TASK -
The listing beneath should be written out in full, exactly as shown.

SUPPLIED DATA -
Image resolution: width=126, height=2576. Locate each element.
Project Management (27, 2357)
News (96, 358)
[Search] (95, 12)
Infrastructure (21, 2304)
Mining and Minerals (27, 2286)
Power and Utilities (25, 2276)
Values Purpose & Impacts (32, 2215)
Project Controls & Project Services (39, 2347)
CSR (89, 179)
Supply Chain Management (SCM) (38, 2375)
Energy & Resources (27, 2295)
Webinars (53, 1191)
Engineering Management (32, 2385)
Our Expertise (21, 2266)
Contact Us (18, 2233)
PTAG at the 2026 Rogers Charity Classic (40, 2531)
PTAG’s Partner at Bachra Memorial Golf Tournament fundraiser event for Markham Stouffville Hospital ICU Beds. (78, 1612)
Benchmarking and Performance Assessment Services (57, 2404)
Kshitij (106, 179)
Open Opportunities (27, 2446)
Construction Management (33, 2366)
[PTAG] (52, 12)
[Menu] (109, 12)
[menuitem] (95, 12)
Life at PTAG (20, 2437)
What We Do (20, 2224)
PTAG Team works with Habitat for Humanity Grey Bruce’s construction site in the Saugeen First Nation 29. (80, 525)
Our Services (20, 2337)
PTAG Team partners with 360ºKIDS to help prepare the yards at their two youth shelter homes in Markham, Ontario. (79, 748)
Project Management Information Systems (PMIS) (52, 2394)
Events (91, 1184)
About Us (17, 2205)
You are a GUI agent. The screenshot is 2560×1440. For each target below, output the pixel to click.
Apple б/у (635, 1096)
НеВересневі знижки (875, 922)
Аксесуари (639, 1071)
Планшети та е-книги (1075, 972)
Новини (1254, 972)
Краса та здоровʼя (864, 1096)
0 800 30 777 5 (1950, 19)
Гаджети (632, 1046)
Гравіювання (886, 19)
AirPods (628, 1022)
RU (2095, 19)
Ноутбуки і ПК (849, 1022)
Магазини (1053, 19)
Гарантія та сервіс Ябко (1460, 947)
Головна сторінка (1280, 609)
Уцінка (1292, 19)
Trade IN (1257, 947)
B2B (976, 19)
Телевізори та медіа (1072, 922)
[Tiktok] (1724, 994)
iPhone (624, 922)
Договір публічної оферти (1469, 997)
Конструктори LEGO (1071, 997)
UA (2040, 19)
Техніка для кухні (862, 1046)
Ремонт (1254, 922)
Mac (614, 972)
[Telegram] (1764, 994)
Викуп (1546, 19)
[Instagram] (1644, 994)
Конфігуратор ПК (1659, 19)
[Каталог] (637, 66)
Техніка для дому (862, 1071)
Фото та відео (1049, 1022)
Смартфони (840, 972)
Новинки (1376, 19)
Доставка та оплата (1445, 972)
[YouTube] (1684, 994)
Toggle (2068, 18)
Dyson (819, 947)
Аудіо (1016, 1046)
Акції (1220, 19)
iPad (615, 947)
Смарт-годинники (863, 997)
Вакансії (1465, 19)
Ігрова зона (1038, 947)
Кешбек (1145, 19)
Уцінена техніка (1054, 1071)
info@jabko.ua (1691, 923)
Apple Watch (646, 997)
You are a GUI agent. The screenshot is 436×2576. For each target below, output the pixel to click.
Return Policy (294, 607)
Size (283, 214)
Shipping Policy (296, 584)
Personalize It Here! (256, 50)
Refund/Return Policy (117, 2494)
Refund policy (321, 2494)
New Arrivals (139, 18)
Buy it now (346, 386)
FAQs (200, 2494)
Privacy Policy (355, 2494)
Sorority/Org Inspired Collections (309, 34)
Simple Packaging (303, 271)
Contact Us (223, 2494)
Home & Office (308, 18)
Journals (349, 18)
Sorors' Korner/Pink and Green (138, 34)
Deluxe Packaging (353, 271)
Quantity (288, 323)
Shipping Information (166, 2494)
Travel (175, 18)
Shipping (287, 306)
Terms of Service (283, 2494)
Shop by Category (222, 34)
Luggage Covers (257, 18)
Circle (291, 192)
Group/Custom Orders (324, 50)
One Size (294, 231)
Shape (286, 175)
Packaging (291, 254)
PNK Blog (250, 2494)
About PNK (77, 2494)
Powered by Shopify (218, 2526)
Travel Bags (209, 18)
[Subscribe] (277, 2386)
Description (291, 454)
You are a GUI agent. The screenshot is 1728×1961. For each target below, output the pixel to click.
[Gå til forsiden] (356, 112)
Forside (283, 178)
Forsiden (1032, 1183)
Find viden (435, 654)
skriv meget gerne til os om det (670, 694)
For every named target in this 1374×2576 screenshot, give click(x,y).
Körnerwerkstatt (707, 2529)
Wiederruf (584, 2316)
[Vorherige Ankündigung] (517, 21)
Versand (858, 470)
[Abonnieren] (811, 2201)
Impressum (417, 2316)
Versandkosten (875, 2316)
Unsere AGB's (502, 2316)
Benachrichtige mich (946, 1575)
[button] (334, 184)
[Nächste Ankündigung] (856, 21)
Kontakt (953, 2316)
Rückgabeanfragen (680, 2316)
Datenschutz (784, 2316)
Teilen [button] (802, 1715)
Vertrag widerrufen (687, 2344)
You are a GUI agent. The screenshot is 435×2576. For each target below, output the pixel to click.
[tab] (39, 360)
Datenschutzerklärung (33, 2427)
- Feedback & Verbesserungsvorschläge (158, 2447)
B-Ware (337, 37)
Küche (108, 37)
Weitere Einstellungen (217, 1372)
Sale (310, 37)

OUTPUT BELOW -
Image resolution: width=126, height=2576. Locate each element.
Project Management (27, 2357)
News (96, 358)
[Search] (95, 12)
Infrastructure (21, 2304)
Mining and Minerals (27, 2286)
Power and Utilities (25, 2276)
Values Purpose & Impacts (32, 2215)
Project Controls & Project Services (39, 2347)
CSR (89, 179)
Supply Chain Management (SCM) (38, 2375)
Energy & Resources (27, 2295)
Webinars (53, 1191)
Engineering Management (32, 2385)
Our Expertise (21, 2266)
Contact Us (18, 2233)
PTAG at the 2026 Rogers Charity Classic (40, 2531)
PTAG’s Partner at Bachra Memorial Golf Tournament fundraiser event for Markham Stouffville Hospital ICU Beds. (78, 1612)
Benchmarking and Performance Assessment Services (57, 2404)
Kshitij (106, 179)
Open Opportunities (27, 2446)
Construction Management (33, 2366)
[PTAG] (52, 12)
[Menu] (109, 12)
[menuitem] (95, 12)
Life at PTAG (20, 2437)
What We Do (20, 2224)
PTAG Team works with Habitat for Humanity Grey Bruce’s construction site in the Saugeen First Nation 29. (80, 525)
Our Services (20, 2337)
PTAG Team partners with 360ºKIDS to help prepare the yards at their two youth shelter homes in Markham, Ontario. (79, 748)
Project Management Information Systems (PMIS) (52, 2394)
Events (91, 1184)
About Us (17, 2205)
You are a GUI agent. The screenshot is 2560×1440. For each target below, output the pixel to click.
Apple б/у (635, 1096)
НеВересневі знижки (875, 922)
Аксесуари (639, 1071)
Планшети та е-книги (1075, 972)
Новини (1254, 972)
Краса та здоровʼя (864, 1096)
0 800 30 777 5 (1950, 19)
Гаджети (632, 1046)
Гравіювання (886, 19)
AirPods (628, 1022)
RU (2095, 19)
Ноутбуки і ПК (849, 1022)
Магазини (1053, 19)
Гарантія та сервіс Ябко (1460, 947)
Головна сторінка (1280, 609)
Уцінка (1292, 19)
Trade IN (1257, 947)
B2B (976, 19)
Телевізори та медіа (1072, 922)
[Tiktok] (1724, 994)
iPhone (624, 922)
Договір публічної оферти (1469, 997)
Конструктори LEGO (1071, 997)
UA (2040, 19)
Техніка для кухні (862, 1046)
Ремонт (1254, 922)
Mac (614, 972)
[Telegram] (1764, 994)
Викуп (1546, 19)
[Instagram] (1644, 994)
Конфігуратор ПК (1659, 19)
[Каталог] (637, 66)
Техніка для дому (862, 1071)
Фото та відео (1049, 1022)
Смартфони (840, 972)
Новинки (1376, 19)
Доставка та оплата (1445, 972)
[YouTube] (1684, 994)
Toggle (2068, 18)
Dyson (819, 947)
Аудіо (1016, 1046)
Акції (1220, 19)
iPad (615, 947)
Смарт-годинники (863, 997)
Вакансії (1465, 19)
Ігрова зона (1038, 947)
Кешбек (1145, 19)
Уцінена техніка (1054, 1071)
info@jabko.ua (1691, 923)
Apple Watch (646, 997)
You are a GUI agent. The screenshot is 436×2576. For each target below, output the pixel to click.
Return Policy (294, 607)
Size (283, 214)
Shipping Policy (296, 584)
Personalize It Here! (256, 50)
Refund/Return Policy (117, 2494)
Refund policy (321, 2494)
New Arrivals (139, 18)
Buy it now (346, 386)
FAQs (200, 2494)
Privacy Policy (355, 2494)
Sorority/Org Inspired Collections (309, 34)
Simple Packaging (303, 271)
Contact Us (223, 2494)
Home & Office (308, 18)
Journals (349, 18)
Sorors' Korner/Pink and Green (138, 34)
Deluxe Packaging (353, 271)
Quantity (288, 323)
Shipping Information (166, 2494)
Travel (175, 18)
Shipping (287, 306)
Terms of Service (283, 2494)
Shop by Category (222, 34)
Luggage Covers (257, 18)
Circle (291, 192)
Group/Custom Orders (324, 50)
One Size (294, 231)
Shape (286, 175)
Packaging (291, 254)
PNK Blog (250, 2494)
About PNK (77, 2494)
Powered by Shopify (218, 2526)
Travel Bags (209, 18)
[Subscribe] (277, 2386)
Description (291, 454)
You are a GUI agent. The screenshot is 1728×1961. For each target below, output the pixel to click.
[Gå til forsiden] (356, 112)
Forside (283, 178)
Forsiden (1032, 1183)
Find viden (435, 654)
skriv meget gerne til os om det (670, 694)
For every named target in this 1374×2576 screenshot, give click(x,y).
Körnerwerkstatt (707, 2529)
Wiederruf (584, 2316)
[Vorherige Ankündigung] (517, 21)
Versand (858, 470)
[Abonnieren] (811, 2201)
Impressum (417, 2316)
Versandkosten (875, 2316)
Unsere AGB's (502, 2316)
Benachrichtige mich (946, 1575)
[button] (334, 184)
[Nächste Ankündigung] (856, 21)
Kontakt (953, 2316)
Rückgabeanfragen (680, 2316)
Datenschutz (784, 2316)
Teilen [button] (802, 1715)
Vertrag widerrufen (687, 2344)
You are a GUI agent. The screenshot is 435×2576. For each target below, output the pixel to click.
[tab] (39, 360)
Datenschutzerklärung (33, 2427)
- Feedback & Verbesserungsvorschläge (158, 2447)
B-Ware (337, 37)
Küche (108, 37)
Weitere Einstellungen (217, 1372)
Sale (310, 37)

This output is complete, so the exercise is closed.